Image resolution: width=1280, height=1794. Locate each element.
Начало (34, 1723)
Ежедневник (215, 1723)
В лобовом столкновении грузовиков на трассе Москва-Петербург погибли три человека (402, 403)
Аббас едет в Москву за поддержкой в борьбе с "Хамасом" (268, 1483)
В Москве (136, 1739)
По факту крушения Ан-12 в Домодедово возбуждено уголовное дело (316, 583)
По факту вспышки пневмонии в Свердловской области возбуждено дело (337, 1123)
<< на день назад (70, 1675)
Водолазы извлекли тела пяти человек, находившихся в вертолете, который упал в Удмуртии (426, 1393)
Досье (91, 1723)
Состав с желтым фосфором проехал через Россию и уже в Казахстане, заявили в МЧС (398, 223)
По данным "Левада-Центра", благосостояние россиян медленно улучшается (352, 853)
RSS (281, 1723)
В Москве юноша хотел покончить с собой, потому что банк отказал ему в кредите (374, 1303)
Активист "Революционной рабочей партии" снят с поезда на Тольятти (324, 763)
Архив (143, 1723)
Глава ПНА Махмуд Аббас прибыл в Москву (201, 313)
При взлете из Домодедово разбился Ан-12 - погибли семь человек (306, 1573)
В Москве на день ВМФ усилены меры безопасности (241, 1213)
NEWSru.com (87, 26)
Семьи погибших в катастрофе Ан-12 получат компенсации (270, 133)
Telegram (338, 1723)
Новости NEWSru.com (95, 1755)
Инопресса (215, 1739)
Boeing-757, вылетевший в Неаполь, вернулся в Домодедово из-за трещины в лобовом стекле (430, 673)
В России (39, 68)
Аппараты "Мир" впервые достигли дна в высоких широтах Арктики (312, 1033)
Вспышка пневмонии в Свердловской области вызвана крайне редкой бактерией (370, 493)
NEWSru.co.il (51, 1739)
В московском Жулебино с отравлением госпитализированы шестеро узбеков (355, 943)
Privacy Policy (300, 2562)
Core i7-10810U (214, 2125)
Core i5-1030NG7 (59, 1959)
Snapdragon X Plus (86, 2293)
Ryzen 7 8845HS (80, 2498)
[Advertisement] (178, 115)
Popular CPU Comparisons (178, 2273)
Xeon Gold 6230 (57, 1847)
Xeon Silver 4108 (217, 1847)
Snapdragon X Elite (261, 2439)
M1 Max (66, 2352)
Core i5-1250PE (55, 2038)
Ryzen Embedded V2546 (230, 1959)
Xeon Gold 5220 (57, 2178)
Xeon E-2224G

[What is needed]: Could you write out the data again, replacing "Xeon Gold" with "Xeon Platinum" everywhere it occurs and leaving everything else untouched?

[Correct output]:
Image resolution: width=1280, height=1794. Locate each element.
Начало (34, 1723)
Ежедневник (215, 1723)
В лобовом столкновении грузовиков на трассе Москва-Петербург погибли три человека (402, 403)
Аббас едет в Москву за поддержкой в борьбе с "Хамасом" (268, 1483)
В Москве (136, 1739)
По факту крушения Ан-12 в Домодедово возбуждено уголовное дело (316, 583)
По факту вспышки пневмонии в Свердловской области возбуждено дело (337, 1123)
<< на день назад (70, 1675)
Водолазы извлекли тела пяти человек, находившихся в вертолете, который упал в Удмуртии (426, 1393)
Досье (91, 1723)
Состав с желтым фосфором проехал через Россию и уже в Казахстане, заявили в МЧС (398, 223)
По данным "Левада-Центра", благосостояние россиян медленно улучшается (352, 853)
RSS (281, 1723)
В Москве юноша хотел покончить с собой, потому что банк отказал ему в кредите (374, 1303)
Активист "Революционной рабочей партии" снят с поезда на Тольятти (324, 763)
Архив (143, 1723)
Глава ПНА Махмуд Аббас прибыл в Москву (201, 313)
При взлете из Домодедово разбился Ан-12 - погибли семь человек (306, 1573)
В Москве на день ВМФ усилены меры безопасности (241, 1213)
NEWSru.com (87, 26)
Семьи погибших в катастрофе Ан-12 получат компенсации (270, 133)
Telegram (338, 1723)
Новости NEWSru.com (95, 1755)
Инопресса (215, 1739)
Boeing-757, вылетевший в Неаполь, вернулся в Домодедово из-за трещины в лобовом стекле (430, 673)
В России (39, 68)
Аппараты "Мир" впервые достигли дна в высоких широтах Арктики (312, 1033)
Вспышка пневмонии в Свердловской области вызвана крайне редкой бактерией (370, 493)
NEWSru.co.il (51, 1739)
В московском Жулебино с отравлением госпитализированы шестеро узбеков (355, 943)
Privacy Policy (300, 2562)
Core i7-10810U (214, 2125)
Core i5-1030NG7 (59, 1959)
Snapdragon X Plus (86, 2293)
Ryzen 7 8845HS (80, 2498)
[Advertisement] (178, 115)
Popular CPU Comparisons (178, 2273)
Xeon Platinum 6230 (57, 1847)
Xeon Silver 4108 (217, 1847)
Snapdragon X Elite (261, 2439)
M1 Max (66, 2352)
Core i5-1250PE (55, 2038)
Ryzen Embedded V2546 (230, 1959)
Xeon Platinum 5220 (57, 2178)
Xeon E-2224G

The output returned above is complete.